■ HALAMAN:
Sewaktu kami meminta Alkitab kepada para sipir, mereka menjawab, ”Memberi Saksi-Saksi Yehuwa Alkitab sama berbahayanya seperti memberi narapidana alat-alat untuk kabur.” Setiap hari, saudara-saudara yang memimpin memilih satu ayat Alkitab untuk dibahas. Selama setengah jam berjalan bersama setiap hari di halaman, kami lebih tertarik pada ayat harian untuk hari itu ketimbang gerak badan dan udara segar. Kendati kami harus menjaga jarak lima meter dan tidak diizinkan berbicara, ada saja cara untuk saling membisikkan ayat. Sekembalinya ke sel, kami menggabungkan apa yang sanggup didengar oleh kami masing-masing, lalu membahas ayat hariannya.

■ DATA TERSEDIA:
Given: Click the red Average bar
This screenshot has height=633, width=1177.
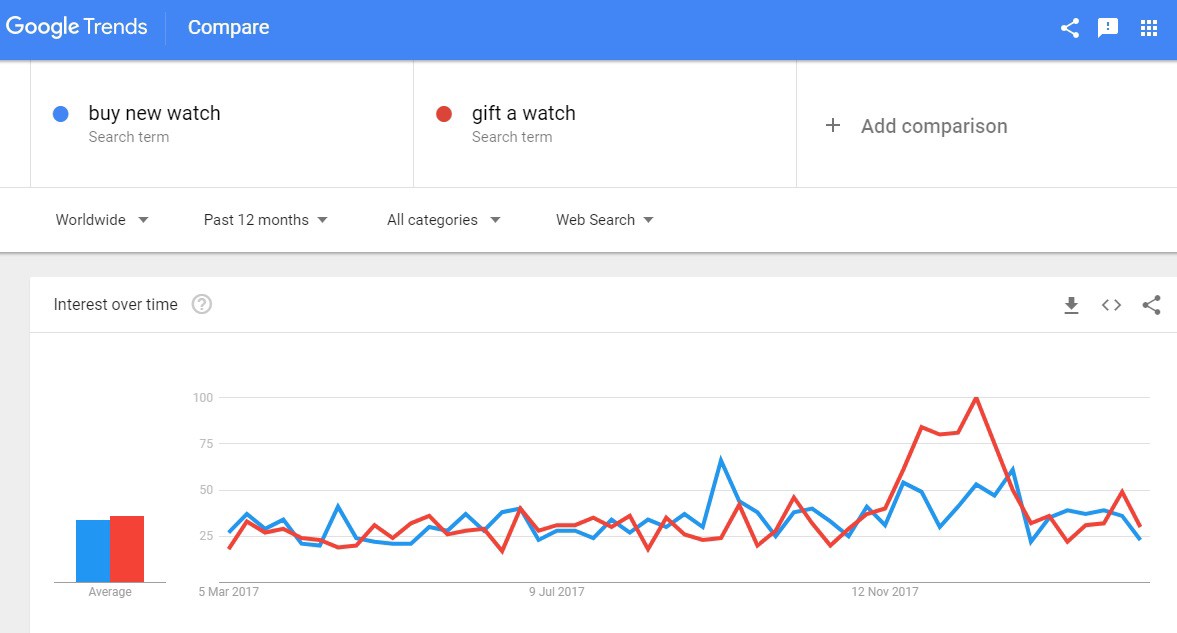Looking at the screenshot, I should pos(127,549).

■ YANG AKAN DIKERJAKAN:
1. Menurut teks tentang ayat harian di penjara, berapa jarak yang harus dijaga saat berjalan bersama di halaman?
2. Tulis kelanjutan teks tentang ayat harian di penjara, dimulai setelah kalimat terakhirnya.
Daftar yang disertakan tidak diperlukan untuk mengerjakan tugas.

■ JAWABAN TIAP TUGAS:
1. Lima meter.

2.
Akhirnya, seorang informan membocorkan kegiatan kami, dan saya ditempatkan di sel khusus. Syukurlah pada saat itu saya telah menghafal ratusan ayat Alkitab di luar kepala! Saya dapat mengisi hari-hari sepi itu dengan merenungkan berbagai pokok Alkitab. Kemudian, saya dipindahkan ke penjara lain, tempat seorang sipir menaruh saya satu sel dengan dua Saksi lain dan—yang paling menyenangkan—ia memberi kami sebuah Alkitab. Setelah enam bulan di sel khusus, saya bersyukur dapat kembali membahas pokok-pokok Alkitab dengan rekan-rekan seiman.
Adik saya, Peter, menggambarkan apa yang membantunya bertekun di penjara lain, ”Saya membayangkan kehidupan dalam dunia baru dan menyibukkan pikiran dengan pokok-pokok Alkitab. Kami, Saksi-Saksi, saling menguatkan dengan mengajukan pertanyaan-pertanyaan atau menguji pengetahuan Alkitab. Kehidupan memang tidak mudah. Kadang-kadang, kami 11 orang dijejalkan ke dalam ruang berukuran kira-kira 12 meter persegi. Di sana, kami harus melakukan segalanya—makan, tidur, membasuh diri, bahkan buang hajat. Kami menjadi gelisah dan sensitif.”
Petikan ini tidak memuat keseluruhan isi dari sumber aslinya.